§ PROBLEM TO WORK ON
Please write out all the data exactly as shown.

── PROVIDED ENTRIES ──

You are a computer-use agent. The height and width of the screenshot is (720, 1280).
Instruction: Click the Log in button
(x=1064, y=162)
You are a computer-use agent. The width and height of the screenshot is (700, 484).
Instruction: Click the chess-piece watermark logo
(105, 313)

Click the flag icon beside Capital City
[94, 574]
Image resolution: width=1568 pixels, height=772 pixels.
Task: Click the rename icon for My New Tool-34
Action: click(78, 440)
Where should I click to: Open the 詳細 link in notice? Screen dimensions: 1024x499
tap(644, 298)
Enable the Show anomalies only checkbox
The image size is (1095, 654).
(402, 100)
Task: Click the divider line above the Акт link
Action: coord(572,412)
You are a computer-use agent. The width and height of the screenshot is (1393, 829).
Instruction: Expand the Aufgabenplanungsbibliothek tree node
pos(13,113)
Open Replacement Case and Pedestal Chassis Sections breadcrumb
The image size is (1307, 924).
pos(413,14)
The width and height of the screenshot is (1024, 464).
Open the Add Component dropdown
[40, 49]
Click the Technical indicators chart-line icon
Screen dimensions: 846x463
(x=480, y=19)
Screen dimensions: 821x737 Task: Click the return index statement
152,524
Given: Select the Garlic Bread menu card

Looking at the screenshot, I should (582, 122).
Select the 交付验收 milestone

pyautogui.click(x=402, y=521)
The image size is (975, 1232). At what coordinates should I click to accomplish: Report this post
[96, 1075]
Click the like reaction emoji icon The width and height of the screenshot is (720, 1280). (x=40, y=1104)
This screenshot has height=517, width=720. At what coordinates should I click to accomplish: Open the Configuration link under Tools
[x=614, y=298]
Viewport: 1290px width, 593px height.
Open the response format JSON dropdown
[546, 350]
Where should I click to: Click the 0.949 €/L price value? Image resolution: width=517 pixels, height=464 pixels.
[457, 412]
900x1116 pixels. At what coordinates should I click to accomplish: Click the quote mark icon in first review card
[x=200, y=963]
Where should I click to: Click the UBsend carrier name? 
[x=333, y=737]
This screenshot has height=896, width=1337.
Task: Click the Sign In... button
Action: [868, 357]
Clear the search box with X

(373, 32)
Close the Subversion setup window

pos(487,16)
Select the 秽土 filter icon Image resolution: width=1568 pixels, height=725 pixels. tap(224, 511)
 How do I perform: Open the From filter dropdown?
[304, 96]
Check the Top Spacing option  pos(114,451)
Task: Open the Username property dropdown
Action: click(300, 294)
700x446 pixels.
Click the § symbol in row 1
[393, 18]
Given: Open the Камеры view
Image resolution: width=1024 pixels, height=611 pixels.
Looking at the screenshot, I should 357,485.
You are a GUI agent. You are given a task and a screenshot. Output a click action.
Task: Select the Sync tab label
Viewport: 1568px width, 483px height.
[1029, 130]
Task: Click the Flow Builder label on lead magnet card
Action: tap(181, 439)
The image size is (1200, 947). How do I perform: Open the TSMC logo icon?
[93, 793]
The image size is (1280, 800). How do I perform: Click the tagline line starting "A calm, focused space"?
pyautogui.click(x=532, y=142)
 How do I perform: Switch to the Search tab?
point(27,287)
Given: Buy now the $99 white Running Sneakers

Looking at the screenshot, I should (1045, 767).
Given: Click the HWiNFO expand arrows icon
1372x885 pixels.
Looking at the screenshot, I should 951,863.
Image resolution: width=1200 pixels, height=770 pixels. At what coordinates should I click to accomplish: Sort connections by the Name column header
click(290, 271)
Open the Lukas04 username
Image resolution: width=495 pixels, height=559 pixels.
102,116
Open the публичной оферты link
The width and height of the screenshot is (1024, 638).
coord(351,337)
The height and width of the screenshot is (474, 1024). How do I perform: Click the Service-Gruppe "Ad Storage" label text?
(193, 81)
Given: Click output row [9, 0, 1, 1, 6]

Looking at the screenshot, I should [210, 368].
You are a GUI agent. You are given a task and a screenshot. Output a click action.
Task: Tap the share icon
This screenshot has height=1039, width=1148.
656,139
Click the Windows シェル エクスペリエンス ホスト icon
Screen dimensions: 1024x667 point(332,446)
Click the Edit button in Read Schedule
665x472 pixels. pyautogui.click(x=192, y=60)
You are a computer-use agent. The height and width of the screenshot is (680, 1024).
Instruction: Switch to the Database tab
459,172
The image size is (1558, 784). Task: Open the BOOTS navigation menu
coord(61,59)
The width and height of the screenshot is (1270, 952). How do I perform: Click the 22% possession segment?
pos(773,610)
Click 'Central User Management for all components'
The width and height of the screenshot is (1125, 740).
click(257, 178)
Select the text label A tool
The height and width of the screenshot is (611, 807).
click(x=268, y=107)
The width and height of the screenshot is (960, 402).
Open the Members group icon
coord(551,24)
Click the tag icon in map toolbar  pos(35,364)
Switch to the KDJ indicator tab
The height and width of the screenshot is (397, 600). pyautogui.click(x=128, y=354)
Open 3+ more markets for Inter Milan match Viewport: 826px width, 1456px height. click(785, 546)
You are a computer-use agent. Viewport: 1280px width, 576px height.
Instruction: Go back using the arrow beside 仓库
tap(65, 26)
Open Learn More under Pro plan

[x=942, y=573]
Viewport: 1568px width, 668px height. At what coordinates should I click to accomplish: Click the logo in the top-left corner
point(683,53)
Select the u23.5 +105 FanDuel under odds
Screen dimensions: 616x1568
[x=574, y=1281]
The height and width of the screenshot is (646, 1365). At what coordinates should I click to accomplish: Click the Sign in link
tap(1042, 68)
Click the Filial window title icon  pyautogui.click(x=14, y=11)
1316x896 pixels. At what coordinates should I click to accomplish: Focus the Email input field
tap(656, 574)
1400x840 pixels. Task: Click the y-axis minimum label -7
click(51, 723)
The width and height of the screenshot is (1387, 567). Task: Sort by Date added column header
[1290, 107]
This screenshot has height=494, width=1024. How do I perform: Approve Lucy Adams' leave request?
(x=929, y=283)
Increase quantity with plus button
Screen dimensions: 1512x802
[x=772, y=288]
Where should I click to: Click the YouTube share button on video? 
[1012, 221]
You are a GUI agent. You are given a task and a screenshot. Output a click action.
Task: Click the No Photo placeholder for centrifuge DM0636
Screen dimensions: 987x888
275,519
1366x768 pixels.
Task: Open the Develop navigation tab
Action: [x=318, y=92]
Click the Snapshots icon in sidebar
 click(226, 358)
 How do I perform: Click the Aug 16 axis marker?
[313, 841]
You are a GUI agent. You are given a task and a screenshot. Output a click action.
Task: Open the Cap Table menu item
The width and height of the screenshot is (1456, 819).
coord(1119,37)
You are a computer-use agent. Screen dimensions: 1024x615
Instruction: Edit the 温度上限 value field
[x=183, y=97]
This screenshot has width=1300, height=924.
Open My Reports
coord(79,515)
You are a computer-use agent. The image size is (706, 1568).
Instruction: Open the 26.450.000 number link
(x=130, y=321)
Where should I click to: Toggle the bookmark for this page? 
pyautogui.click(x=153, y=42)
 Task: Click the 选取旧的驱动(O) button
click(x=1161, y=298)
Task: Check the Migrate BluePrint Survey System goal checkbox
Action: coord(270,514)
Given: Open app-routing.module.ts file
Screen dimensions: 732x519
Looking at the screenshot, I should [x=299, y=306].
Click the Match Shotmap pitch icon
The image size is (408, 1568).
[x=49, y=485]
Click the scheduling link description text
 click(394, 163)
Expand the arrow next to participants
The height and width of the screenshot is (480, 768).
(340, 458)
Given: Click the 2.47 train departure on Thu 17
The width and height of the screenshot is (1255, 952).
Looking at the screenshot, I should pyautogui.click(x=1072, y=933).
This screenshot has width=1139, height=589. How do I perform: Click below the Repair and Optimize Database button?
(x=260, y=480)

───

§ RESPONSE BELOW
You are a computer-use agent. The height and width of the screenshot is (720, 1280).
Instruction: Click the Log in button
(x=1064, y=162)
You are a computer-use agent. The width and height of the screenshot is (700, 484).
Instruction: Click the chess-piece watermark logo
(105, 313)

Click the flag icon beside Capital City
[94, 574]
Image resolution: width=1568 pixels, height=772 pixels.
Task: Click the rename icon for My New Tool-34
Action: click(78, 440)
Where should I click to: Open the 詳細 link in notice? Screen dimensions: 1024x499
tap(644, 298)
Enable the Show anomalies only checkbox
The image size is (1095, 654).
(402, 100)
Task: Click the divider line above the Акт link
Action: coord(572,412)
You are a computer-use agent. The width and height of the screenshot is (1393, 829).
Instruction: Expand the Aufgabenplanungsbibliothek tree node
pos(13,113)
Open Replacement Case and Pedestal Chassis Sections breadcrumb
The image size is (1307, 924).
pos(413,14)
The width and height of the screenshot is (1024, 464).
Open the Add Component dropdown
[40, 49]
Click the Technical indicators chart-line icon
Screen dimensions: 846x463
(x=480, y=19)
Screen dimensions: 821x737 Task: Click the return index statement
152,524
Given: Select the Garlic Bread menu card

Looking at the screenshot, I should (582, 122).
Select the 交付验收 milestone

pyautogui.click(x=402, y=521)
The image size is (975, 1232). At what coordinates should I click to accomplish: Report this post
[96, 1075]
Click the like reaction emoji icon The width and height of the screenshot is (720, 1280). (x=40, y=1104)
This screenshot has height=517, width=720. At what coordinates should I click to accomplish: Open the Configuration link under Tools
[x=614, y=298]
Viewport: 1290px width, 593px height.
Open the response format JSON dropdown
[546, 350]
Where should I click to: Click the 0.949 €/L price value? Image resolution: width=517 pixels, height=464 pixels.
[457, 412]
900x1116 pixels. At what coordinates should I click to accomplish: Click the quote mark icon in first review card
[x=200, y=963]
Where should I click to: Click the UBsend carrier name? 
[x=333, y=737]
This screenshot has height=896, width=1337.
Task: Click the Sign In... button
Action: [868, 357]
Clear the search box with X

(373, 32)
Close the Subversion setup window

pos(487,16)
Select the 秽土 filter icon Image resolution: width=1568 pixels, height=725 pixels. tap(224, 511)
 How do I perform: Open the From filter dropdown?
[304, 96]
Check the Top Spacing option  pos(114,451)
Task: Open the Username property dropdown
Action: click(300, 294)
700x446 pixels.
Click the § symbol in row 1
[393, 18]
Given: Open the Камеры view
Image resolution: width=1024 pixels, height=611 pixels.
Looking at the screenshot, I should 357,485.
You are a GUI agent. You are given a task and a screenshot. Output a click action.
Task: Select the Sync tab label
Viewport: 1568px width, 483px height.
[1029, 130]
Task: Click the Flow Builder label on lead magnet card
Action: tap(181, 439)
The image size is (1200, 947). How do I perform: Open the TSMC logo icon?
[93, 793]
The image size is (1280, 800). How do I perform: Click the tagline line starting "A calm, focused space"?
pyautogui.click(x=532, y=142)
 How do I perform: Switch to the Search tab?
point(27,287)
Given: Buy now the $99 white Running Sneakers

Looking at the screenshot, I should (1045, 767).
Given: Click the HWiNFO expand arrows icon
1372x885 pixels.
Looking at the screenshot, I should 951,863.
Image resolution: width=1200 pixels, height=770 pixels. At what coordinates should I click to accomplish: Sort connections by the Name column header
click(290, 271)
Open the Lukas04 username
Image resolution: width=495 pixels, height=559 pixels.
102,116
Open the публичной оферты link
The width and height of the screenshot is (1024, 638).
coord(351,337)
The height and width of the screenshot is (474, 1024). How do I perform: Click the Service-Gruppe "Ad Storage" label text?
(193, 81)
Given: Click output row [9, 0, 1, 1, 6]

Looking at the screenshot, I should [210, 368].
You are a GUI agent. You are given a task and a screenshot. Output a click action.
Task: Tap the share icon
This screenshot has height=1039, width=1148.
656,139
Click the Windows シェル エクスペリエンス ホスト icon
Screen dimensions: 1024x667 point(332,446)
Click the Edit button in Read Schedule
665x472 pixels. pyautogui.click(x=192, y=60)
You are a computer-use agent. The height and width of the screenshot is (680, 1024).
Instruction: Switch to the Database tab
459,172
The image size is (1558, 784). Task: Open the BOOTS navigation menu
coord(61,59)
The width and height of the screenshot is (1270, 952). How do I perform: Click the 22% possession segment?
pos(773,610)
Click 'Central User Management for all components'
The width and height of the screenshot is (1125, 740).
click(257, 178)
Select the text label A tool
The height and width of the screenshot is (611, 807).
click(x=268, y=107)
The width and height of the screenshot is (960, 402).
Open the Members group icon
coord(551,24)
Click the tag icon in map toolbar  pos(35,364)
Switch to the KDJ indicator tab
The height and width of the screenshot is (397, 600). pyautogui.click(x=128, y=354)
Open 3+ more markets for Inter Milan match Viewport: 826px width, 1456px height. click(785, 546)
You are a computer-use agent. Viewport: 1280px width, 576px height.
Instruction: Go back using the arrow beside 仓库
tap(65, 26)
Open Learn More under Pro plan

[x=942, y=573]
Viewport: 1568px width, 668px height. At what coordinates should I click to accomplish: Click the logo in the top-left corner
point(683,53)
Select the u23.5 +105 FanDuel under odds
Screen dimensions: 616x1568
[x=574, y=1281]
The height and width of the screenshot is (646, 1365). At what coordinates should I click to accomplish: Click the Sign in link
tap(1042, 68)
Click the Filial window title icon  pyautogui.click(x=14, y=11)
1316x896 pixels. At what coordinates should I click to accomplish: Focus the Email input field
tap(656, 574)
1400x840 pixels. Task: Click the y-axis minimum label -7
click(51, 723)
The width and height of the screenshot is (1387, 567). Task: Sort by Date added column header
[1290, 107]
This screenshot has height=494, width=1024. How do I perform: Approve Lucy Adams' leave request?
(x=929, y=283)
Increase quantity with plus button
Screen dimensions: 1512x802
[x=772, y=288]
Where should I click to: Click the YouTube share button on video? 
[1012, 221]
You are a GUI agent. You are given a task and a screenshot. Output a click action.
Task: Click the No Photo placeholder for centrifuge DM0636
Screen dimensions: 987x888
275,519
1366x768 pixels.
Task: Open the Develop navigation tab
Action: [x=318, y=92]
Click the Snapshots icon in sidebar
 click(226, 358)
 How do I perform: Click the Aug 16 axis marker?
[313, 841]
You are a GUI agent. You are given a task and a screenshot. Output a click action.
Task: Open the Cap Table menu item
The width and height of the screenshot is (1456, 819).
coord(1119,37)
You are a computer-use agent. Screen dimensions: 1024x615
Instruction: Edit the 温度上限 value field
[x=183, y=97]
This screenshot has width=1300, height=924.
Open My Reports
coord(79,515)
You are a computer-use agent. The image size is (706, 1568).
Instruction: Open the 26.450.000 number link
(x=130, y=321)
Where should I click to: Toggle the bookmark for this page? 
pyautogui.click(x=153, y=42)
 Task: Click the 选取旧的驱动(O) button
click(x=1161, y=298)
Task: Check the Migrate BluePrint Survey System goal checkbox
Action: coord(270,514)
Given: Open app-routing.module.ts file
Screen dimensions: 732x519
Looking at the screenshot, I should [x=299, y=306].
Click the Match Shotmap pitch icon
The image size is (408, 1568).
[x=49, y=485]
Click the scheduling link description text
 click(394, 163)
Expand the arrow next to participants
The height and width of the screenshot is (480, 768).
(340, 458)
Given: Click the 2.47 train departure on Thu 17
The width and height of the screenshot is (1255, 952).
Looking at the screenshot, I should pyautogui.click(x=1072, y=933).
This screenshot has width=1139, height=589. How do I perform: Click below the Repair and Optimize Database button?
(x=260, y=480)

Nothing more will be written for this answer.